→ Collected data entries:
::::
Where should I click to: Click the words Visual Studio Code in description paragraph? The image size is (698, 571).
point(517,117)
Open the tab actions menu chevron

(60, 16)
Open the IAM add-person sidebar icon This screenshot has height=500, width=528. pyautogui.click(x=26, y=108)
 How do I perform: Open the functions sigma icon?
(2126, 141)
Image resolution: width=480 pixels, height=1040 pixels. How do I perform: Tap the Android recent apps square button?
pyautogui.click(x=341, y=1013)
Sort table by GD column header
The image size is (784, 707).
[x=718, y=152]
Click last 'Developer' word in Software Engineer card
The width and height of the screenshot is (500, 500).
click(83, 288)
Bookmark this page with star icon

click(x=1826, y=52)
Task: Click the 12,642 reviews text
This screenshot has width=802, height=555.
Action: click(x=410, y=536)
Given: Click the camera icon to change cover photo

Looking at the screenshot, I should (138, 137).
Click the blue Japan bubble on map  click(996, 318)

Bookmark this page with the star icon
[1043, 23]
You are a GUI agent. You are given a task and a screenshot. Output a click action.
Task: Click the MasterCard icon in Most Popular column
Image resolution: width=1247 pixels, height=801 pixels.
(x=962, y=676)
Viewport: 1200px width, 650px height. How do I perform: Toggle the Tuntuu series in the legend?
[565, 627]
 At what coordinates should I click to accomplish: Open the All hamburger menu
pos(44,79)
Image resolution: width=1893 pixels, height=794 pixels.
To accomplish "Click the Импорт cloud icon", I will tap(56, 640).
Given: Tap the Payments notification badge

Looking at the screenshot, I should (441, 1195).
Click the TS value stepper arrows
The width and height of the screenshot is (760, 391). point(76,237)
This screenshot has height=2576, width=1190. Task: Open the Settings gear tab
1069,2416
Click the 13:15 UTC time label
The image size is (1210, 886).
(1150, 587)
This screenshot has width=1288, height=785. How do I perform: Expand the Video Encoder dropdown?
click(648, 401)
::::
→ Exercise instructions: Please reproduce each entry above exactly as it reads.

→ Solved exercise:
Where should I click to: Click the words Visual Studio Code in description paragraph? The image size is (698, 571).
point(517,117)
Open the tab actions menu chevron

(60, 16)
Open the IAM add-person sidebar icon This screenshot has height=500, width=528. pyautogui.click(x=26, y=108)
 How do I perform: Open the functions sigma icon?
(2126, 141)
Image resolution: width=480 pixels, height=1040 pixels. How do I perform: Tap the Android recent apps square button?
pyautogui.click(x=341, y=1013)
Sort table by GD column header
The image size is (784, 707).
[x=718, y=152]
Click last 'Developer' word in Software Engineer card
The width and height of the screenshot is (500, 500).
click(83, 288)
Bookmark this page with star icon

click(x=1826, y=52)
Task: Click the 12,642 reviews text
This screenshot has width=802, height=555.
Action: click(x=410, y=536)
Given: Click the camera icon to change cover photo

Looking at the screenshot, I should (138, 137).
Click the blue Japan bubble on map  click(996, 318)

Bookmark this page with the star icon
[1043, 23]
You are a GUI agent. You are given a task and a screenshot. Output a click action.
Task: Click the MasterCard icon in Most Popular column
Image resolution: width=1247 pixels, height=801 pixels.
(x=962, y=676)
Viewport: 1200px width, 650px height. How do I perform: Toggle the Tuntuu series in the legend?
[565, 627]
 At what coordinates should I click to accomplish: Open the All hamburger menu
pos(44,79)
Image resolution: width=1893 pixels, height=794 pixels.
To accomplish "Click the Импорт cloud icon", I will tap(56, 640).
Given: Tap the Payments notification badge

Looking at the screenshot, I should (441, 1195).
Click the TS value stepper arrows
The width and height of the screenshot is (760, 391). point(76,237)
This screenshot has height=2576, width=1190. Task: Open the Settings gear tab
1069,2416
Click the 13:15 UTC time label
The image size is (1210, 886).
(1150, 587)
This screenshot has width=1288, height=785. How do I perform: Expand the Video Encoder dropdown?
click(648, 401)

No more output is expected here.